Michelin is the second-largest tire manufacturer based on revenue, and in FY 2019, the company earned revenues of $26.55 billion, trailing Bridgestone’s $27.23 billion (Statista, 2021). Michelin has production facilities in 18 countries and automobile tire manufacturing; it manufactures tires for space shuttles, aircraft, and motorcycles. Therefore, Porter’s five forces model is an appropriate analytical tool to evaluate Michelin’s threats and the opportunities it can potentially explore.

Competitive Rivalry in The Market

French tire market is highly competitive; there is domestic tire manufacturer those compete for the market share. Tire sales are expected to be more than 50 million units in 2020 due to consumer behavior change and expanding industrialization (PR Newswire, 2016). The global tire market is highly competitive, with tire manufacturers competing for share. Michelin’s biggest competitors are Bridgestone, Goodyear, and Continental. Michelin has reported a revenue of $27 billion with an annual percentage change of 3.9% and earned a profit of $1.9 billion; the company is ranked at 472nd place in the Fortune 500 companies (Fortune, 2021).

In 2020, Bridgestone reported $28.1 billion and $2.6 billion (Fortune, 2021). In 2020, Goodyear reported revenue of $12.3 billion (Forbes, 2021), and Continental had reported a revenue of $42.9 billion (Forbes, 2021). Thus, there is an intense rivalry in the international tire manufacturing market.

Threat of Substitutes

The threat of substitutes is assessed to be low in the tire manufacturing industry. Lopez-Claros (2017) explained that market displacement risk by present or probable substitutes is determined by, comparative price or Performance trade-off. If the present or possible competitive products or services give a more favorable combination of product attributes or low price, the threat of substitutes is high. There is no natural substitute for tires; tires are an essential component of the automobile industry and imagining a vehicle without them is inevitable.
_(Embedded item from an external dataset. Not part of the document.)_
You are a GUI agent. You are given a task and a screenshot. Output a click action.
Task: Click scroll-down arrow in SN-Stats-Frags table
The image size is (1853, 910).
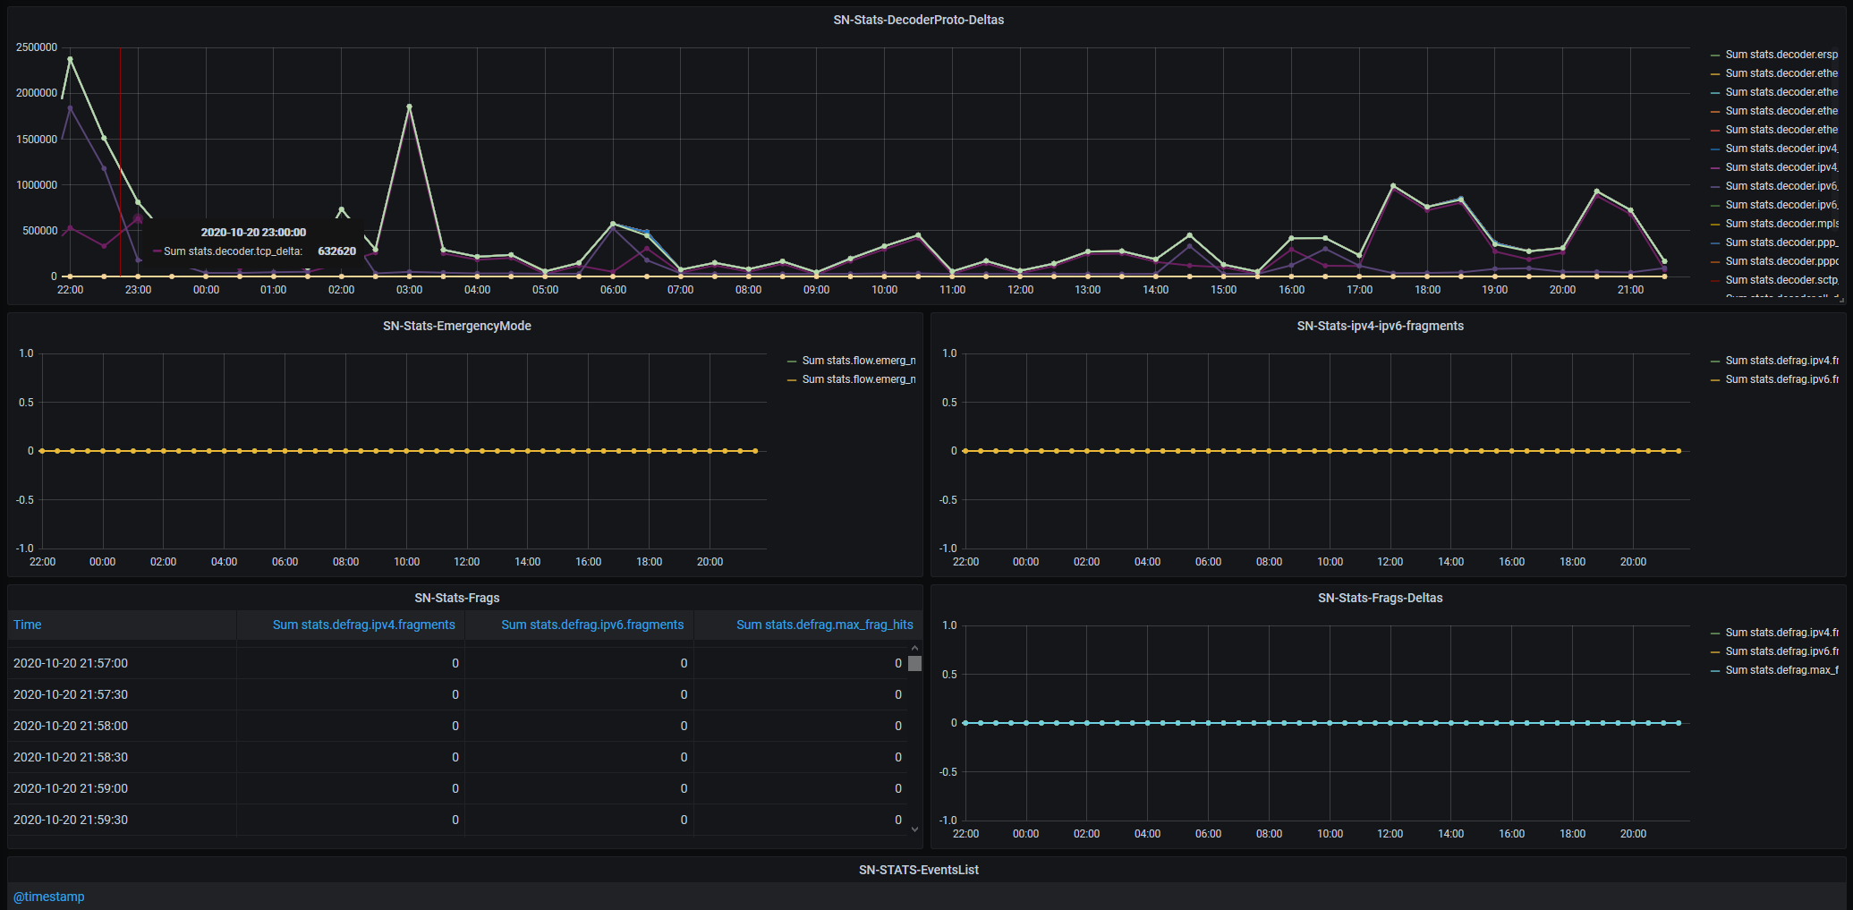tap(914, 829)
The only available substitute is the counterfeit products; those are imitated from the real products and are sold as real. These knockoffs save on price, but consumers take a huge risk by compromising quality and safety. Usually, consumers prefer original products. Therefore, the threat of alternatives is low.

The Threat of New Entrants

The threat of new entrants is perceived to be minimal in the tire manufacturing industry. The threat is considered high in the presence of a favorable environment in the industry. There are few limitations associated with the industry that deters new entrants. The major deterring factor is the industry’s capital intensity; massive capital outlay is required to set up the plant, and another significant amount is required to run operations. Greater capital outlays act as deterrents for the new entrants (Caves & Porter, 1977).

Another factor that discourages newcomers is the presence of well-established incumbents; they have a stronghold in the market and have strongly positioned themselves with access to capital and a network of distribution channels. Therefore, the threat of new entrants is low in the industry.

Bargaining Power of Buyers

Generally, buyers have strongly moderate to high bargaining power in the industry. Buyers’ power is directly proportional to their importance for the business, the concentration of the buyers, competition in the market, and the switching cost. Buyers have plenty of options to choose from as there is intense competition in the market, choice among suppliers give them leverage to bargain for the better price and services. The tires are standard products with almost no differentiation, and they only differ in terms of quality.

Buyers who buy from the vendor they are comfortable with should direct the relationship between tires and safety. Another factor that enhances consumer’s bargaining power is the low switching cost that makes an exit easy. High switching cost binds consumer with the service provider and makes an exit difficult (Aydin et al., 2005). However, low switching does the opposite. Therefore, buyers have higher bargaining power.

Bargaining Power of Suppliers

Supplier power varies from industry to industry. It is directly proportional to the importance of the following factors of supplies for the business, the concentration of the suppliers, the nature of the supplies, and the risk of forwarding integration. Suppliers are considered to have low bargaining power in the industry. The primary reason for that is the lack of risk for forwarding integration; it’s not easy for the rubber supplier to start manufacturing tires.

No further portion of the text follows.